It’s a job seekers economy today. American jobs are in strong supply right now and candidates have more options for employment than at any point in recent history.
If you are starting and growing a small business, you will want to set yourself apart as a values-based organization that attracts the best employees from the very beginning. I’ve spent a lifetime creating jobs and in this fresh new year, I want to share a few thoughts on how I built a top employment franchising firm from the ground up and cultivated an environment to attract and retain loyal, energetic and productive employees.
Build a value-based foundation.
Future employees and partners typically seek an organization that aligns with their personal values, appreciates work-life balance and has an internal culture that exudes positivity. Incentivize those types of people to join you.
In the beginning, I recruited high-integrity individuals who could adopt our brand strategies, apply customer-focused goals and compliment the business’ foundational values. We then trained new employees with those values in mind.
Adopt a Base-Plus compensation system.
Through trial and error, we landed on a flexible and scale able compensation formula which works well for individuals at a base compensation level and for those driven, goal-oriented team members who push to succeed at an elevated level. Those highly driven employees require ‘plus’ pay-for-performance incentives on top of their base salary that usually take the form of commissions, incentives, tiered bonuses and perhaps stock options.
Measure company culture development.
Executives should have a way to measure how values align with culture, expectations and production. Review productivity and use regular meetings to determine if value platforms are inspiring employees to work hard, build client count, generate new ideas and surpass last year’s goals.
Celebrate ‘values in action’.
Create ‘think tanks’ to ideate what type of programs can showcase and celebrate values-based initiatives and accomplishments. In my 50+ years as a CEO we constantly looked for ways to give ‘shout outs’ for creative, risk taking measures resulting in delighted customers and extraordinary market outcomes.
Make sure you have a “chief people person”.
Strategically hire specialists to nurture your internal culture and connect with your external community. In our company the chief people person organized ‘lunch and learns’, emceed events, coordinated Angel Tree charity communications and supported the FUN committee. On the external side, they represented the organization on select non-profit boards, at community events, ground breakings and civic-minded initiatives.
Be a brand specialist.

------------------------------------------------

Task statement:
Translate this sentence from the article on building a values-based small business into Spanish: "Incentivize those types of people to join you." The records that come next have no connection to the text above.

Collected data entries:
------------------------------------------------

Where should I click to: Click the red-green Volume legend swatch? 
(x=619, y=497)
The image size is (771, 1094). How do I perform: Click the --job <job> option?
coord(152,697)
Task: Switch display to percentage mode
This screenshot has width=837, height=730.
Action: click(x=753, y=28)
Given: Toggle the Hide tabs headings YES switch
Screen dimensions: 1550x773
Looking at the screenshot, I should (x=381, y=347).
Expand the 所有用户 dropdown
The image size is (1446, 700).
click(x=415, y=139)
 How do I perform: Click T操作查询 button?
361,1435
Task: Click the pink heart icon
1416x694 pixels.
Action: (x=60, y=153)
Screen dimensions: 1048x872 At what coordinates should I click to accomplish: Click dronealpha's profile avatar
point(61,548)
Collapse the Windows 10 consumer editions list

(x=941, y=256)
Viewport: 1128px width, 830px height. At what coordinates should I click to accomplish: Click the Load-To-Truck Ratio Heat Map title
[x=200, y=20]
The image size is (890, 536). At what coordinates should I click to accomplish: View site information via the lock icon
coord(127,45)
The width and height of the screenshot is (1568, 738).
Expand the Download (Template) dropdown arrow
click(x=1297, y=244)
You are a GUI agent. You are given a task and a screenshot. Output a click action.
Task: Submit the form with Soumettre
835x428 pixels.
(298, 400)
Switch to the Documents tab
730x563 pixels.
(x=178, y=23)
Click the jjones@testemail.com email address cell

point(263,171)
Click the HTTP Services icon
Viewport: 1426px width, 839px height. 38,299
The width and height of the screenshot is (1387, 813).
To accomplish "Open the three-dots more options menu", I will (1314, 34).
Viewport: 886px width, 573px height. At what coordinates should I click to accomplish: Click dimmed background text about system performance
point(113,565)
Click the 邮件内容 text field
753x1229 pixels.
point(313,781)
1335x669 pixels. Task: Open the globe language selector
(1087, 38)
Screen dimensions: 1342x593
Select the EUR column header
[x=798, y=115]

------------------------------------------------

Written reply:
Incentiva a ese tipo de personas a unirse a ti.